» Selected passage
++++++++++
Member of the Bundestag
- In office 13 December 1972 – 20 December 1990

= Agnes Hürland-Büning =

German politician (1926–2009)

Agnes Hürland-Büning (born Agnes Oleynik: 17 May 1926 – 9 March 2009) was a German politician with strong local roots. She was a member of the Bundestag (Germany's "national parliament") for nearly twenty years between 1972 and 1991. She chaired the local Recklinghausen CDU party between 1977 and 1983, and served between 1979 and 1983 as deputy party chair for the CDU regional party executive in Westfalen-Lippe. Between 1987 and 1991 she was a parliamentary secretary of state in the West German Defence Ministry.

It later emerged that she had become entangled, as an industry lobbyist, in the CDU donations scandal. The prosecutors' office in Düsseldorf launched an investigation against her in respect of allegations involving serious fraud, false statements and tax evasion, but by 2007 she was seriously ill and the case was suspended. It was dropped in 2008 on account of Hürland-Büning's "permanent incapacity to deal with matters" ("wegen dauernder Verhandlungsunfähigkeit der Angeklagten").
++++++++++
» Supplied data
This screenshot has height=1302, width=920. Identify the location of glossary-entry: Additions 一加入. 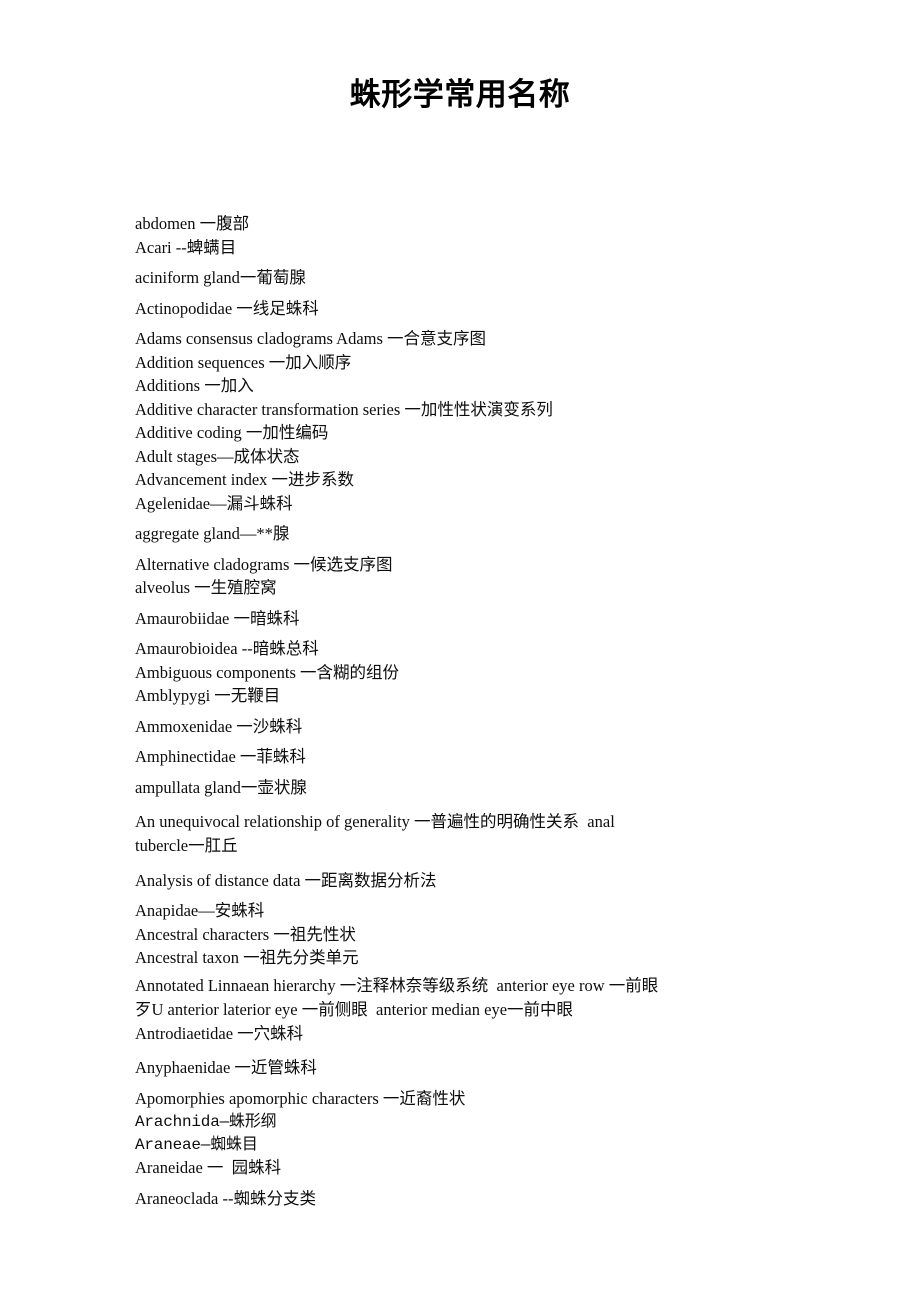
(194, 386).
++++++++++
» Problem set
[1] Please reproduce the passage on Agnes Hürland-Büning word for word, starting at "Agnes Hürland-Büning (born" and ending at "German Defence Ministry.".
[2] Pick up the account of Agnes Hürland-Büning after its final sentence and keep writing it.

» Expected responses
[1]
Agnes Hürland-Büning (born Agnes Oleynik: 17 May 1926 – 9 March 2009) was a German politician with strong local roots. She was a member of the Bundestag (Germany's "national parliament") for nearly twenty years between 1972 and 1991. She chaired the local Recklinghausen CDU party between 1977 and 1983, and served between 1979 and 1983 as deputy party chair for the CDU regional party executive in Westfalen-Lippe. Between 1987 and 1991 she was a parliamentary secretary of state in the West German Defence Ministry.

[2]
==Biography==
===Early years===
Agnes Oleynik was born into a Roman Catholic family in Holsterhausen, a small town on the western fringes of Dorsten (into which it was formally subsumed in 1943), a mid-sized mining and industrial town north of Essen, a short distance to the east of the Dutch frontier and Nijmegen. She was enrolled at the local Catholic school in 1932. War broke out when she was 13 and troops were stationed at the school: teaching immediately became more "irregular" ("... sehr unregelmäßig"), especially after the children were sent to take part in combined classes at one of the two nearby protestant schools. She completed her schooling young, with others in her cohort, in the spring of 1940, and was conscripted into the Labour Service ("Reichsarbeitsdienst"). She was later sent to work in a munitions factory. After war ended, in May 1945, she worked as a volunteer nurse before moving on to complete an apprenticeship as a carer at the "Westfalia Welfare College" ("Westfälische Wohlfahrtsschule") in Münster.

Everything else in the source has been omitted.